See? Our exception hook has removed some useless Taichi internal frames from traceback. What's more, although not visible in the doc, the output is colorful!

Note

For IPython / Jupyter notebook users, the IPython stack traceback hook will be overriden by the Taichi one when ti.enable_excepthook().

Debugging Tips

Debugging a Taichi program can be hard even with the builtin tools above. Here we showcase some common bugs that one may encounter in a Taichi program.

Static type system

Python code in Taichi-scope is translated into a statically typed language for high performance. This means code in Taichi-scope can have a different behavior compared with that in Python-scope, especially when it comes to types.

The type of a variable is simply determined at its initialization and never changes later.

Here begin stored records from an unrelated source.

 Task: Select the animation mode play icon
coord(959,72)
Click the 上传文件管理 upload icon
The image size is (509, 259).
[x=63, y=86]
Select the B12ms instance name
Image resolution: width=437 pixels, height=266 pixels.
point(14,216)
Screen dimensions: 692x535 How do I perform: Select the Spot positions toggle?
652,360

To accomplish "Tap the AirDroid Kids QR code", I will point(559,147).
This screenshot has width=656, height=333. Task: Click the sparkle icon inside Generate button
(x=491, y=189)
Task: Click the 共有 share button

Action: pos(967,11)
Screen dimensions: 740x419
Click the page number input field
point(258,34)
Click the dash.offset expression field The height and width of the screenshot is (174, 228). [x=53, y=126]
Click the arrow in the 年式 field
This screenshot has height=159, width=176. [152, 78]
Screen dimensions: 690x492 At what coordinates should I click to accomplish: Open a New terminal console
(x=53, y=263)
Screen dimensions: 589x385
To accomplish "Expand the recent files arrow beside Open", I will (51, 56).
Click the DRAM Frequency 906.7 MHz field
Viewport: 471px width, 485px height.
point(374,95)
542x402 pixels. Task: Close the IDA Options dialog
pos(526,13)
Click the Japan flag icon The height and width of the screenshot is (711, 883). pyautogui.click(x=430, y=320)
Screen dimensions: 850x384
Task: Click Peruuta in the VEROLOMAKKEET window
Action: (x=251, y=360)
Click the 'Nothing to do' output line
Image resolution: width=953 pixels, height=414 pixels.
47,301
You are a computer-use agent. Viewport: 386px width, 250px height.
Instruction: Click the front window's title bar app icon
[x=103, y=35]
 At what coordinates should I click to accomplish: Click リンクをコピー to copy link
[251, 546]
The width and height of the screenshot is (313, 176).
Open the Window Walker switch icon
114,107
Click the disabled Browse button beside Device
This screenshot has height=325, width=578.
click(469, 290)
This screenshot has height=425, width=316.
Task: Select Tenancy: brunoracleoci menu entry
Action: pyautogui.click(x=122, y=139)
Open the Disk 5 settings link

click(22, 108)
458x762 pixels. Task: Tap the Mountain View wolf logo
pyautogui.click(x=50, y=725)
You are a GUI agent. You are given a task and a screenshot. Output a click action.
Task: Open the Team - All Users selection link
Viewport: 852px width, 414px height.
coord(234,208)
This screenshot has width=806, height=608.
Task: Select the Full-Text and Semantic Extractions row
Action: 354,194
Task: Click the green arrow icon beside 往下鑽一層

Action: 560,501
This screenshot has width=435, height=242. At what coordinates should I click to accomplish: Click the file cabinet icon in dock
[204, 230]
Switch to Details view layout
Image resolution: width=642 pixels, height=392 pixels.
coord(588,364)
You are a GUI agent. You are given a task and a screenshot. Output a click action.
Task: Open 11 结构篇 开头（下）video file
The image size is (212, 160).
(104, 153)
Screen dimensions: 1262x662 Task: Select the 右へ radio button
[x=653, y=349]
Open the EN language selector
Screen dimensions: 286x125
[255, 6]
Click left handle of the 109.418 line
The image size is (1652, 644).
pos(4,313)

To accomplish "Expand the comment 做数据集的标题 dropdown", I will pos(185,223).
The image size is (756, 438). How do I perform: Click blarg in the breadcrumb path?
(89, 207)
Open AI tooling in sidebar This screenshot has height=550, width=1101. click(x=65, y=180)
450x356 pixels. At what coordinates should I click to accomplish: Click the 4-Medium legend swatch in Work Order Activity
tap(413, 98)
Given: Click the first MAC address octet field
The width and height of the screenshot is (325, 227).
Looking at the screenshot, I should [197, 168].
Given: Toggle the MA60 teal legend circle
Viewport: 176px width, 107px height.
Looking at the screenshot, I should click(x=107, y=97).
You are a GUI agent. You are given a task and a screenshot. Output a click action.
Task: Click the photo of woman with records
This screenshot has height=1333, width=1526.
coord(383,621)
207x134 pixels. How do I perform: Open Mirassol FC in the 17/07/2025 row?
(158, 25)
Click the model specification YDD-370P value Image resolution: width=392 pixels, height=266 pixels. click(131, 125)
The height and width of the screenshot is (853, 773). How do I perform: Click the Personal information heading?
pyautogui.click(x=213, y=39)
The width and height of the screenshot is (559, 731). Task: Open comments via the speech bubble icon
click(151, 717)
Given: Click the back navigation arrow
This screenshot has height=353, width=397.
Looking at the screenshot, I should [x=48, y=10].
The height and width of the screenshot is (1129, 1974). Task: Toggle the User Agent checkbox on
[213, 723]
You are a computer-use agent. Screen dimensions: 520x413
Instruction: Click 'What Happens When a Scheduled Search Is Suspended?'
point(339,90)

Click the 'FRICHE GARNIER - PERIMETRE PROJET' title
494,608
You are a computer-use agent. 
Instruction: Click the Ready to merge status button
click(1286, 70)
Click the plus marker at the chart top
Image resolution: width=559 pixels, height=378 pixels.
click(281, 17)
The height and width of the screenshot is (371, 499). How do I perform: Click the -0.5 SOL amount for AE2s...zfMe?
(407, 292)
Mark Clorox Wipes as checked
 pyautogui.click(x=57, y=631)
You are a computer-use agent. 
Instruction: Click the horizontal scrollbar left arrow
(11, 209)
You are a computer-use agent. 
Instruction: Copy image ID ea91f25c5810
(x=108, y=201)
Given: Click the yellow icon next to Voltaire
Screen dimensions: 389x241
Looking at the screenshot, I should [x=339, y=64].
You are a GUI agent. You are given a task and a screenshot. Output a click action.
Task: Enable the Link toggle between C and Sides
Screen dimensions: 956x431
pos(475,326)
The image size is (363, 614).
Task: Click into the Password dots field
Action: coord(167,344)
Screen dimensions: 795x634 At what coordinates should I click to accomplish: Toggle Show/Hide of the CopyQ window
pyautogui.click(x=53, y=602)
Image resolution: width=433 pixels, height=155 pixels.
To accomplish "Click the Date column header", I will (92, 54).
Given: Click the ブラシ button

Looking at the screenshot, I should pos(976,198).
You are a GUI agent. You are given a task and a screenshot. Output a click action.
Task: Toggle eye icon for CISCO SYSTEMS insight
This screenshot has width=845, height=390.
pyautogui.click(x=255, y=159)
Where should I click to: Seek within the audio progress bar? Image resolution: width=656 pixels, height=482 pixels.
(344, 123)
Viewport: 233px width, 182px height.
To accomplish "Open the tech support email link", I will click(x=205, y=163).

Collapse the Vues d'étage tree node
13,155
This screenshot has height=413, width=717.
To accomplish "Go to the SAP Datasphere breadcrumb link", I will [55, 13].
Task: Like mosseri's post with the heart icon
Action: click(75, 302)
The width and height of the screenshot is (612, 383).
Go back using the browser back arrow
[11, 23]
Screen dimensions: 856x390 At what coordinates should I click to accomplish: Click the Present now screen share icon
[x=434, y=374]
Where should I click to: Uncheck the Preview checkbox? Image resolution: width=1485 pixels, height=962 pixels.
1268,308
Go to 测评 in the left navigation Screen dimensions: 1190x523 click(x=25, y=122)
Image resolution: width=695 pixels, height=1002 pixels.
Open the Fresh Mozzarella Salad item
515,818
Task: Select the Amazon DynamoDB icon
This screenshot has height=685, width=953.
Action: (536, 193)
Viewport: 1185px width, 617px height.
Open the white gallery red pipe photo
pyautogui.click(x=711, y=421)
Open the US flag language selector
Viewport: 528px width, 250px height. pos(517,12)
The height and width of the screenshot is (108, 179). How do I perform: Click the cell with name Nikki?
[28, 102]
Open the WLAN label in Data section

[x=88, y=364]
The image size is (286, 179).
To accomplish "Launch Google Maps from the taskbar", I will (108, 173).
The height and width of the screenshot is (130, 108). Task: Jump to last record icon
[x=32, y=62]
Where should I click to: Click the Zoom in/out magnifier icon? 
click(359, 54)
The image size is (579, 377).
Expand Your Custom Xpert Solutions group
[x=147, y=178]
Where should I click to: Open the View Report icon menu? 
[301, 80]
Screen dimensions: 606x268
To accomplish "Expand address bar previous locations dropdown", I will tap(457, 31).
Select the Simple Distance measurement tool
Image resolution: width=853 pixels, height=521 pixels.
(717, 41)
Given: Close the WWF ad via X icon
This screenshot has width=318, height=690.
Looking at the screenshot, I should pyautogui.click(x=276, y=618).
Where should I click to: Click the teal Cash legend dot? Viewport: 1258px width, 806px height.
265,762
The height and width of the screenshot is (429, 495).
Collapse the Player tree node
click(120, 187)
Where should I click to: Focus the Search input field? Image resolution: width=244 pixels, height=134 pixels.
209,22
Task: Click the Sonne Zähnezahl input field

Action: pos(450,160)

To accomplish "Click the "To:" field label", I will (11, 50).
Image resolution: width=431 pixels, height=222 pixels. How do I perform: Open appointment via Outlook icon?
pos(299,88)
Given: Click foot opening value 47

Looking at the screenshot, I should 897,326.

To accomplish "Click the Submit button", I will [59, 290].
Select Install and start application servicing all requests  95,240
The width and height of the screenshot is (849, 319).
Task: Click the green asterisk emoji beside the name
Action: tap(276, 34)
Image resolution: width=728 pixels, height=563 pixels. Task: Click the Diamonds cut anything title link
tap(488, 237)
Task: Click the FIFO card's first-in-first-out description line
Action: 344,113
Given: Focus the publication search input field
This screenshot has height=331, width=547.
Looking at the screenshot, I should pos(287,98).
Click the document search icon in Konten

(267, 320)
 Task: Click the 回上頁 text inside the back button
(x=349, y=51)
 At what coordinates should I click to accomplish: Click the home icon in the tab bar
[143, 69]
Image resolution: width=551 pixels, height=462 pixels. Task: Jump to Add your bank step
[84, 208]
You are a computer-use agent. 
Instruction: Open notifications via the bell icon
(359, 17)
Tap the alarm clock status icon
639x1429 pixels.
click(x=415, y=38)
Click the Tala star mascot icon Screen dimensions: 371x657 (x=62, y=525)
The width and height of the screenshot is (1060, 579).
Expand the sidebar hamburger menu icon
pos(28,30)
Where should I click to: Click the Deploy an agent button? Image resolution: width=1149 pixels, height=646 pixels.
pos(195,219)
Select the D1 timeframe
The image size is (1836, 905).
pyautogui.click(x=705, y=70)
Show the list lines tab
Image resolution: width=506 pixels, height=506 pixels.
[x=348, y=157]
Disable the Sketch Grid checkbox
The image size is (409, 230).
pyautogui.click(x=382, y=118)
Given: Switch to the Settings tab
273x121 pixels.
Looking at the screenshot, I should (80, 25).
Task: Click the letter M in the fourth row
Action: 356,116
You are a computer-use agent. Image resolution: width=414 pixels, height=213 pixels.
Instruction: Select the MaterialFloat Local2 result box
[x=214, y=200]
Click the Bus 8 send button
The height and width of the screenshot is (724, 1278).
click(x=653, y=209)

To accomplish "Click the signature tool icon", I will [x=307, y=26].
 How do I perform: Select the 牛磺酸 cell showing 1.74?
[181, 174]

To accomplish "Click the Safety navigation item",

Although Taichi's static type system provides better performance, it may lead to bugs if programmers carelessly used the wrong types. For example,

@ti.kernel
def buggy():
    ret = 0  # 0 is an integer, so `ret` is typed as int32
    for i in range(3):
        ret += 0.1 * i  # i32 += f32, the result is still stored in int32!
    print(ret)  # will show 0

buggy()

The code above shows a common bug due to Taichi's static type system. The Taichi compiler should show a warning like:

[W 06/27/20 21:43:51.853] [type_check.cpp:visit@66] [$19] Atomic add (float32 to int32) may lose precision.

This means that Taichi cannot store a float32 result precisely to int32. The solution is to initialize ret as a float-point value:

@ti.kernel
def not_buggy():
    ret = 0.0  # 0 is a floating point number, so `ret` is typed as float32
    for i in range(3):
        ret += 0.1 * i  # f32 += f32. OK!
    print(ret)  # will show 0.6

not_buggy()

Advanced Optimization

Taichi has an advanced optimization engine to make your Taichi kernel to be as fast as it could. But like what gcc -O3 does, advanced optimization may occasionally lead to bugs as it tries too hard. This includes runtime errors such as:

`RuntimeError: [verify.cpp:basic_verify@40] stmt 8 cannot have operand 7.`

You may use ti.init(advance_optimization=False) to turn off advanced optimization and see if the issue still exists:

import taichi as ti

ti.init(advance_optimization=False)

...

Whether or not turning off optimization fixes the issue, please feel free to report this bug on GitHub. Thank you!